The middle class, which is otherwise complicit in the status quo, also came out in open support of the resilient peasants and also felt confident to hope for the possibility of a change of the existing ruling structures. Within no time, the next decisive challenge to the CPI(M) came from the most backward tracts of Jungalmahal, where people who have been diminished to inhuman levels of poverty and deprivation by the CPI(M), rose up in arms against the ruling class to fight for their long denied fundamental rights. The CPI(M) brazenly joined hands with the UPA to unleash a joint operation of paramilitary forces to ruthlessly suppress this resistance in the tribal region of the state. Section 144 was implemented in the entire Jungalmahal for the longest period of time since 1947, and it still continues. In Netai, 12 people were killed at one go by the Harmads, because they refused to join the gang. The leaders of the movement have been killed in cold-blooded fake encounters.

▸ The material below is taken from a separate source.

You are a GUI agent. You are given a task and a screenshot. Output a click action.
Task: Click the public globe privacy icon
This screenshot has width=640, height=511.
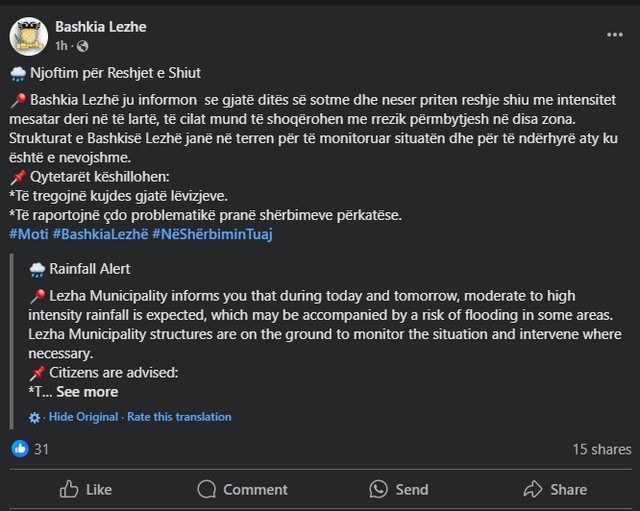point(82,46)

The resentment against the CPI(M) intensified in other places too, especially among the middle class, for unleashing such open military suppression of people’s movements. This is where the TMC stepped in, capitalising on all these grievances and genuine anger of the masses it sought to provide an electoral alternative to the masses. Capitalising on all the popular demands in West Bengal, like saying no to land grab, withdrawal of joint forces from Jungalmahal, putting an end to state repression, etc. The TMC tried to capture the imagination of the fighting people. And, due to the lack of any other electoral opposition, it finally successfully grabbed the assembly in this election.

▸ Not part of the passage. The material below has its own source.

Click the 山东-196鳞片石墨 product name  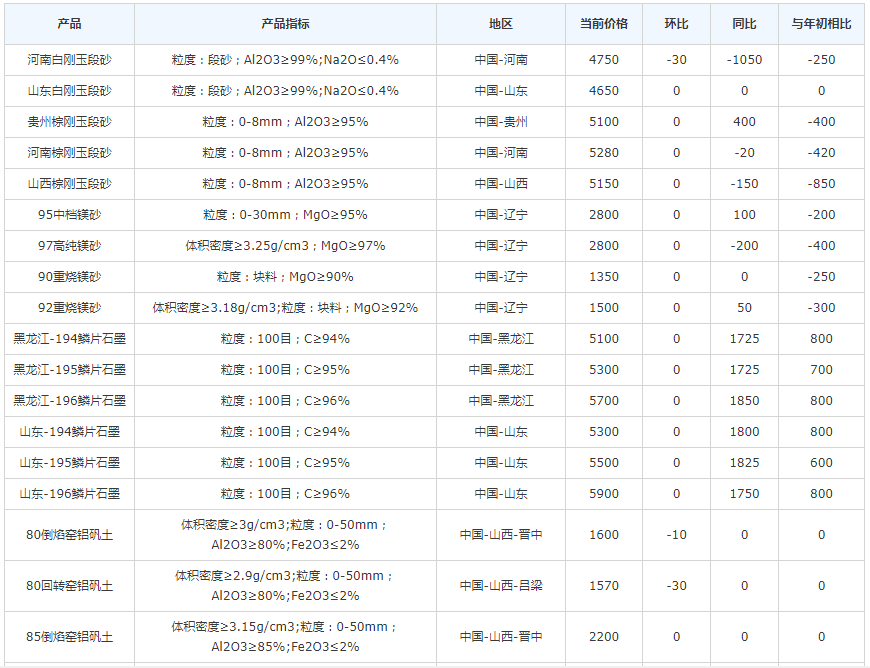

But this really cannot finish the CPI(M). A junior partner of the UPA government, the TMC will never be able to provide a radical alternative in policies and governance. Its cadre base is far weaker than that of the CPI(M). Its victory is not the basic expression of the aspirations of people. Nor is the TMC leading any mass movement against the CPI(M). It has, at best, punctured the well-equipped electoral machinations of CPI(M) for a term. Now, the Bengal unit of the CPI(M) will become another party competing for power, much like its Kerala counterpart.
The growth of the revolutionary movement under CPI (Maoist) has always remained outside of the electoral rat race. According to the government figures, it has grown in 200 districts across the country. The changing ruling parties in various states and their devious electoral theatrics are irrelevant in the growth of the Maoist movement. In West Bengal, it grew even when the social-fascist CPI(M) was in power with all its repressive mechanism. It is growing because of its increasing mass base and the support of the people. Irrespective of the party in power, it has always fought the ruling class. Whether a particular party is electorally ousted or not does not make any difference in the growth of this revolutionary movement. To say this is to state the truth as it exists on the ground.
GN Saibaba teaches at the University of Delhi.